Much like a high-performance audio system separates components into multiple parts that focus on one task, a superior network is designed in a similar manner; the modem is just a modem, the router just a router, the switches are just switches, and the Wi-Fi handled by WAPs. If you’ve spent any time working with a modem/router/switch/Wi-Fi device provided by the cable company then you’ll appreciate the “craptastic” description that the course offers for such a mashup. For best results, replace that whole nightmare with something better, but if you have to use the ISP provided modem, you’ll want to turn-off WiFi broadcasting and put the device into Bridge mode which disables its routing and turns it into just a modem.
The plan the LAN workflow was one of the most practical parts of this course.
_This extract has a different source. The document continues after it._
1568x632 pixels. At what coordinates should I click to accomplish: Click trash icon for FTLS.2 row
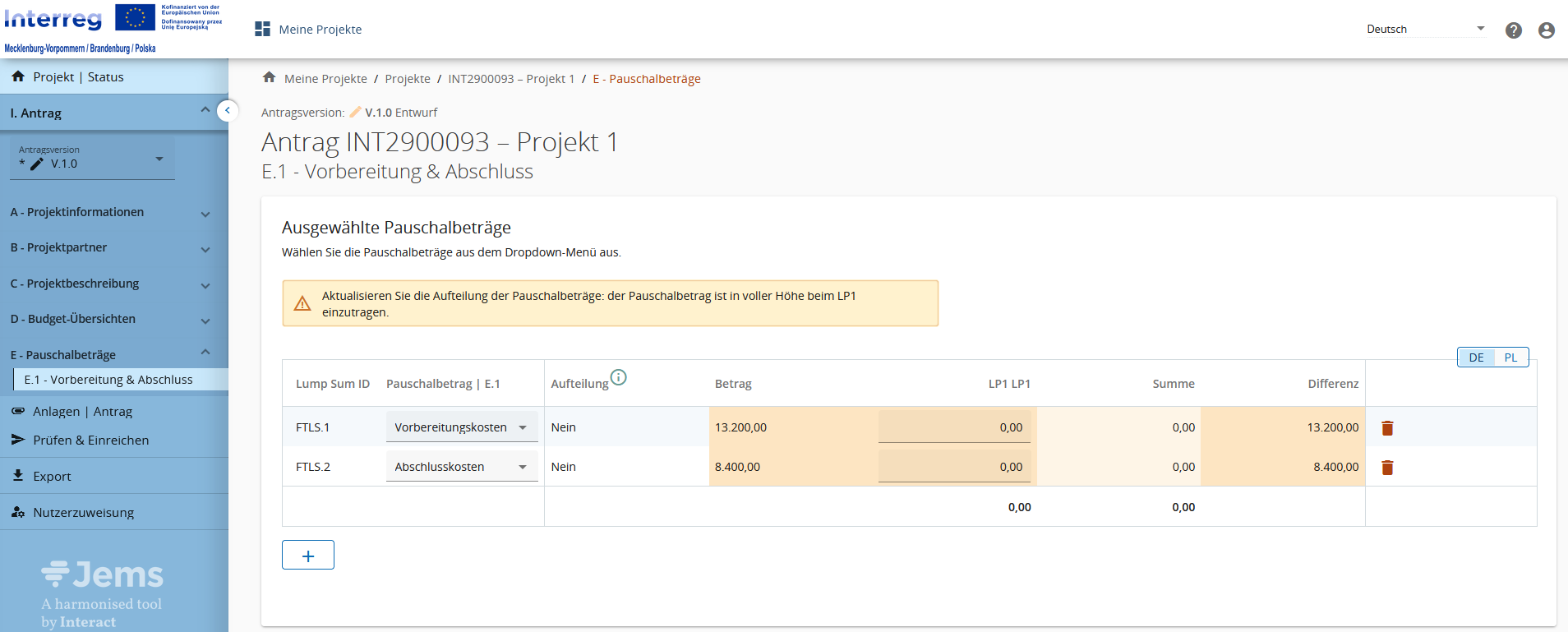1387,467
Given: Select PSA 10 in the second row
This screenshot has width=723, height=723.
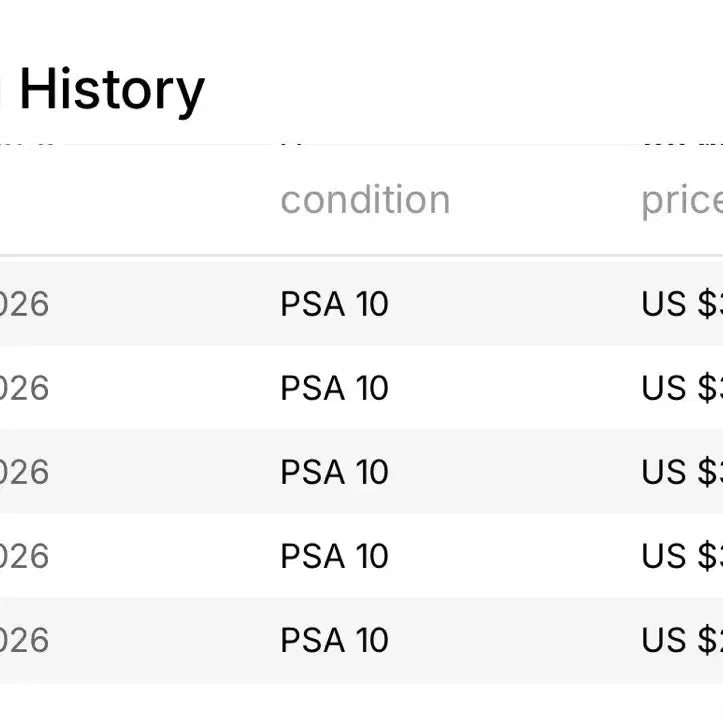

This breaks network design into four steps: 1) sizing the network by estimating the maximum number of connected devices (hosts), 2) selecting the network address, 3) assigning both wired and wireless addresses, and 4) configuring hosts to match your plan.
This revisits concepts learned in the first course, namely employing the correct subnet mask to handle networks of 254, 510, 1022, or more devices. While taking the course, I happened to be at my daughter’s school and saw that the wireless access had a subnet of 255.255.248.0, and it was very cool to understand exactly what that meant regarding simultaneous users on the network. #Knowledge
“But, why not just allow for the maximum number or devices on every network?!” I wondered. Because this eats up network management resources as the management system tries to reach out to potentially thousands of unnecessary addresses. This means sizing the network to accommodate the maximum number of simultaneous connections while not creating hundreds or even thousands of unnecessary devices is important. Getting sizing wrong up front can lead to lots of additional work and troubleshooting down the road.
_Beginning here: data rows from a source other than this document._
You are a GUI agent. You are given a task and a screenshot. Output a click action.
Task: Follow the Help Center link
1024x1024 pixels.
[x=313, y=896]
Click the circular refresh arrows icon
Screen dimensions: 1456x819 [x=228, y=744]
The other really useful concept covered was the difference between static, dynamic, and reserved network addressing. Like many of you, I was in the habit of setting up all devices requiring unchanging IP addresses — controllers, media servers, etc. — with static IP addresses. While there is nothing wrong with this, it takes extra work, is prone to human error, and can cause real issues if you need to make a major network change. The class explained why using reserved addresses offers the best of both worlds, and I learned to quickly add reserved addresses to devices, renew lease times, and more, and this will be my new go to for network setup!
If you’ve ever been on a jobsite and hunted for an address or login, you’ll appreciate that good networks have good documentation. To facilitate this, there’s a handy “Plan the LAN” addressing guide where you can enter key information for each network. This can be left onsite or in the client’s file, making it easier for any follow up visits. It also makes it easier to add new devices to the network that fit within a logical range.
Also new to me was the section on how to and — more importantly — how not to set up remote access. Learning how to setup a VPN and use software like OpenVPN to remote access a client’s network can save truck rolls and allow you to potentially resolve a client’s problem far more quickly.
One of the frequently asked questions about the PCNA course is, “How much of the training is Pakedge-specific, versus universally applicable?” Or, put another way, “If I don’t use Pakedge gear, would I benefit from the class?” I’d say the vast majority of information from the first three classes is brand agnostic and would benefit anyone designing networks. Things like understanding subnet mask, reserved IP addresses, DNS lookup, and LAN management are universal and apply across all brands. The only parts that have been really specific to Pakedge have related to accessing the interfaces in the switch and router. Obviously, that the PCNA class includes Pakedge hardware will give anyone taking the class a lot of hands-on time with that gear, but the training should translate across any hardware.